Bromo District talk with Providence's Bert Crensca
There is much activity in the Bromo Arts District under the new leadership of Stephen Yasko who came to the Westside from Towson's radi station TMD. On March 17 he will bring Bert Crenca who, he says, has transformed downtown Providence to speak at the community room of the 520 Park Apartments.
Of course, this is all assuming that artists as pioneers are a good thing. A gentrification battle in hyperdrive fought in LA's Boyle neighborhood soesnt see it that way. See CityLAB's article.
For the Bromo discussion you can register for free here.
Sinkhole: no longer sinking but still stinking
The Brew, true to its name, dug a little deeper into what's brewing at the bottom of those pesky sinkholes and dug up two important facts that were not included in my own more optimistic sinkhole story last week.
First, those downtown sinkholes have already cost $15 million and that is before its all finished. Which gets us to the second item, which is that the sinkhole at Cathedral Street is not scheduled to be finished in March but the end of April. I checked it out myself, it is, indeed still an open hole and still stinking. The Brew describes the cost breakdown this way:
|Cathedral Street sinkhole: Not yet capped|
After paying $4.5 million to restore a block of Centre Street that collapsed in April, the Board of Estimates has awarded $10.1 million more to reopen two blocks of Mulberry and Cathedral streets struck by the same problem – sinkholes caused by hundred-year-old sewer tunnels that collapsed from age and neglect.The cost figures prove that a pound of cure is really a lot heavier than an ounce of prevention and that it was a costly oversight of the City to let its infrastructure sink to such a level of disrepair that it simply collapses into itself.
The bulk of the latest funds – $8.5 million – is headed for the city’s “go-to” sewer contractor, Spiniello Companies, with another $1.6 million allocated to the Department of Public Works (DPW) for “administration.”
Still to come: the costs of repairing sidewalks, streets and alleys damaged by Spiniello’s crews and equipment. (Mark Reutter)

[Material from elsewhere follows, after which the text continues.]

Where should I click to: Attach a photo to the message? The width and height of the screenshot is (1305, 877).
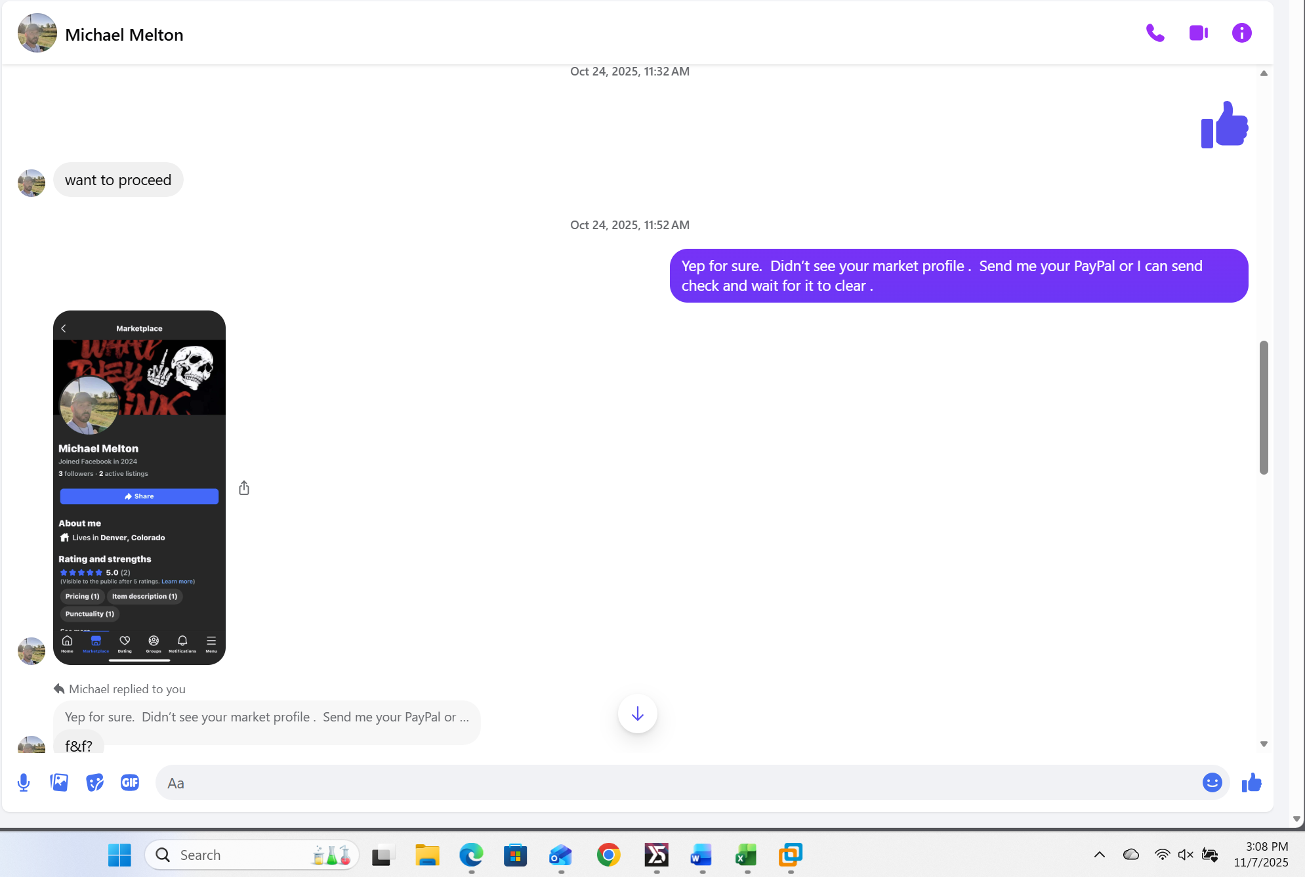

Healthy City and Complete Streets
In a piece of surprise news about our city's health we learned that Baltimore is doing, ahem, pretty well among the nation's largest 40 cities when it comes to health. At least according to the map of CityHealth. On their website the 40 cities have a color coded marker for Gold, Silver and Bronze medals for some key indicators having to do with health. And, remarkably, Baltimore scored Bronze while Columbus and Indianapolis and Austin went meda- free and health leader Colorado's Denver is a peer with bronze. But before you pop the champagne corks, the Baltimore ranking is somewhat dubious, Health Commissioner Lena Weng's excellent work notwithstanding; at least two metrics are based on policies and not reality and have yielded only very little in terms of results: Inclusionary Zoning and Complete Streets. As Councilman Ryan Dorsey put it:
Well, since our inclusionary housing law doesn't seem to produce any inclusionary housing, and our complete streets resolution doesn't seem to produce complete streets - and we're working on a complete streets ordinance, which the mayor's transition report says we need, and others continue to try to rewrite our inclusionary housing law... who made these assessments? (Councilman Ryan Dorsey).Dorsey will explain tomorrow, Tuesday at 6:15 in a "Design Conversation at the Windup Space what Complete Streets really should be and how he will compel the City to do the right thing via a council bill he will sponsor. Other presenters are Liz Cornish from Bikemore and I.
Philosophy and action of complete streets (Diogenes in his barrel)
The event details are on the D center webpage. The event is free.